The ancient Greek word for "bear" was άρκτος.

The Arctic is named after the animal; it's the place where bears are.

Naturally, when you find a place at the opposite side of the globe from the Arctic and where there are no bears, it's the anti-Arctic - in other words, Antarctica.

So the Arctic is Bears Place, and Antarctica is Not Bears Place.

(This has the feel of a shitpost, but it's actually true!)

@noelle I love it when that happens, it makes people feel like I’m shitting them.

@noelle You say this, but I feel like it could still be a shitpost

@noelle I was going to say "the arctic bear is the bear-bear" but they named it the polar bear :oldmancloud:

@InspectorCaracal And tragically, the polar bear is Ursus maritimus - the "sailor bear". The brown bear and its cousins, on the other hand, are Ursus arctos - bear bears!

@noelle @InspectorCaracal
I’m pretty sure the Eurasian brown bear is Ursus arctos arctos. So it’s a bear bear bear, which is as much bear as any bear can be.
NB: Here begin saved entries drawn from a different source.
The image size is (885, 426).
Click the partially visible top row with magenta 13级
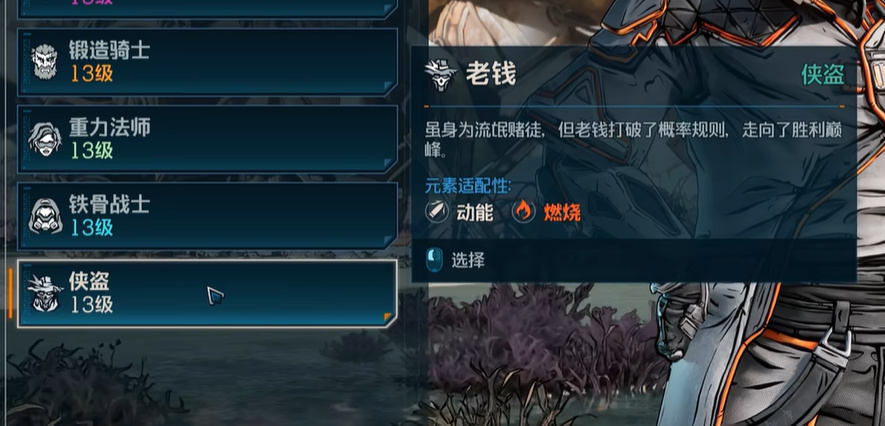(208, 8)
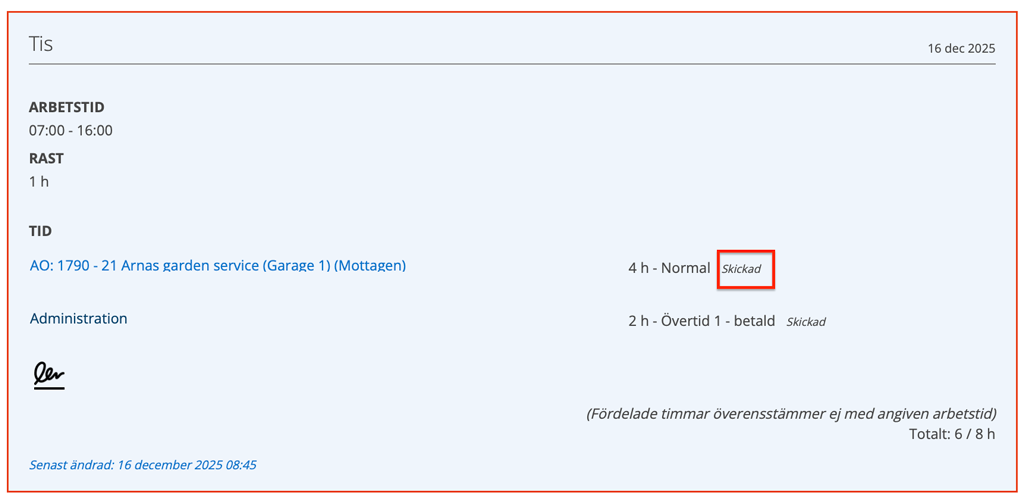
Task: Open the Administration time entry link
Action: [79, 319]
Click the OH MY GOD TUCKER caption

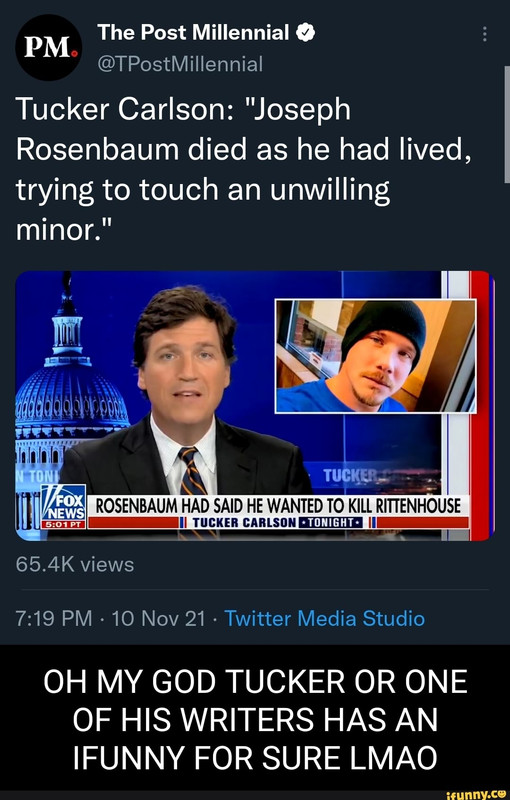pyautogui.click(x=255, y=719)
Mathematically, you could call it a bear^3.

@noelle @InspectorCaracal Or "the bear from the land of bears". I like that reading because there's a subspecies "Ursus arctos horribilis" which is then clearly "the horrible bear from the land of bears".
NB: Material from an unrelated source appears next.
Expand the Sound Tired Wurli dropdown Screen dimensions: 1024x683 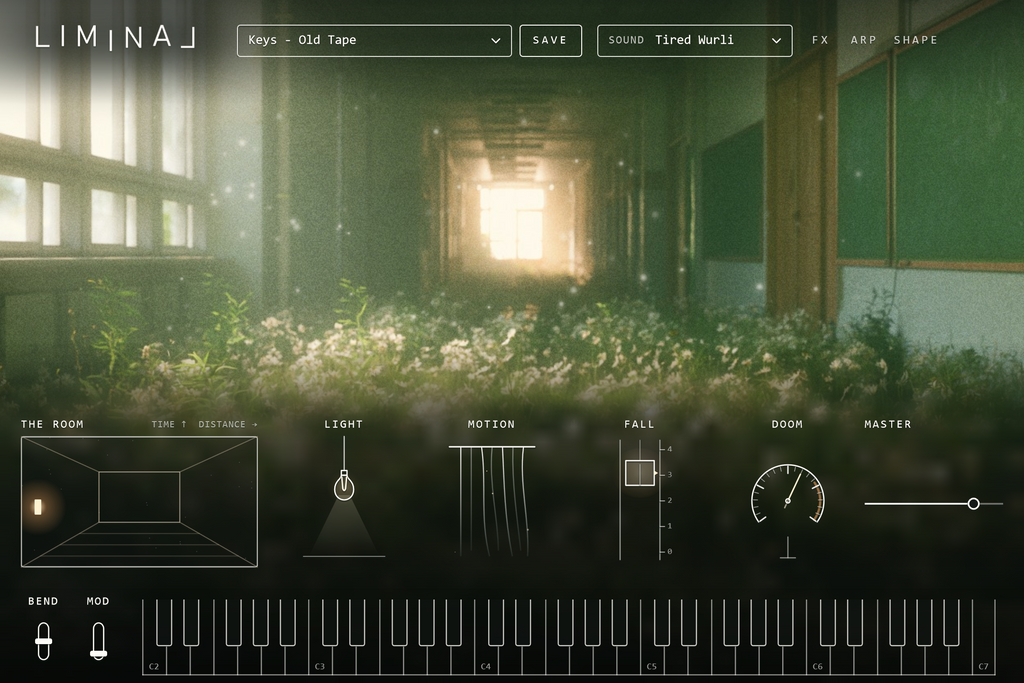pyautogui.click(x=694, y=40)
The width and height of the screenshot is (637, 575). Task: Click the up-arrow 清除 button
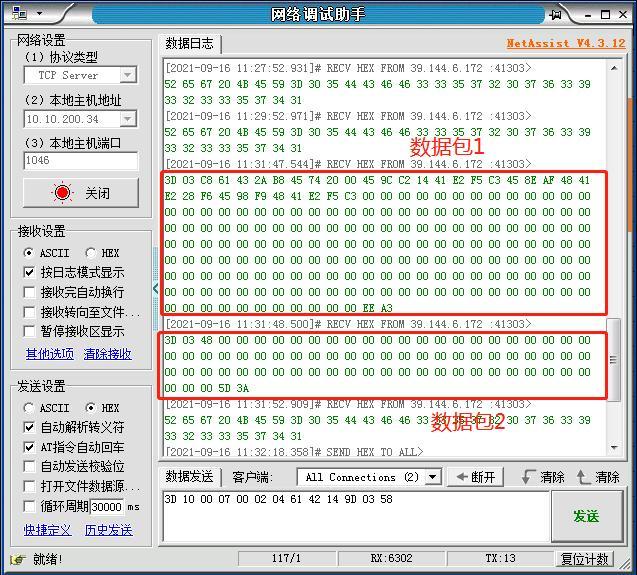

@vegetablegremlin @noelle i believe the antibear is typically referred to as Spheniscidae, or penguins

This is the best piece of knowledge I encountered today! 🐻♥️ I want to move to Bears Place.
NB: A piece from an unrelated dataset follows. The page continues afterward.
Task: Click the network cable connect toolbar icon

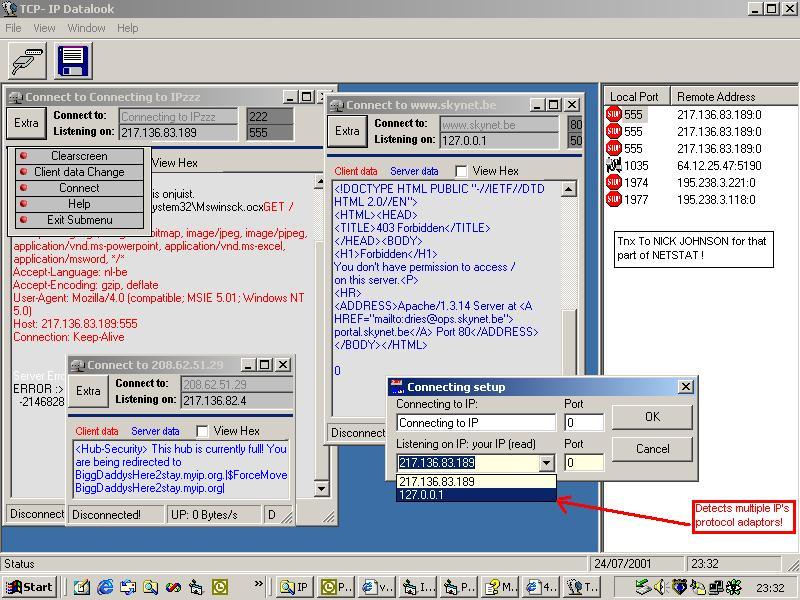Action: (27, 61)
@noelle the modern Greek word αντάρτες also means rebels (funny coincidence, unrelated to bears)

@noelle i feel like there should be more ants in antarctica though

or maybe anteaters


climate change 

@noelle 🤯 🤩 this is now my favourite piece of trivia!

@noelle It's actually named after the bear constellations (Ursa Minor & Major indicate where the north is), but it also works with polar bears.

@noelle Why were the greeks in the artic and fooling around with bears though?


There might also be a connection to the constellation Ursa Major, the one containing the north star. It has been used for guiding travelers since before Greek was spoken.

@noelle I find this highly relatable because I, too, divide locations between Places Where There Are Bears and Places Where There Are No Bears.

@Dayglochainsaw @noelle this list also contains the worst Star Wars themed brothel that can exist

@noelle I like this explanation because it extends the negation contained in "anti-" ("opposite to") to the existence of bears, which is funny; but as I understood it the name comes from the fact that the Antarctic is opposite to the Arctic regarding its position on the globe, not the presence of the latter's namesake. (v. ; correct me if I'm wrong, ofc).

@noelle Still, shitpost or not, I'm all for calling the Antarctic "An-arctic" (literally No Bears Place).

@noelle found This very discriminated speech for 🐧's why it is not vice versa southpole penguenic north pole antipenguenic.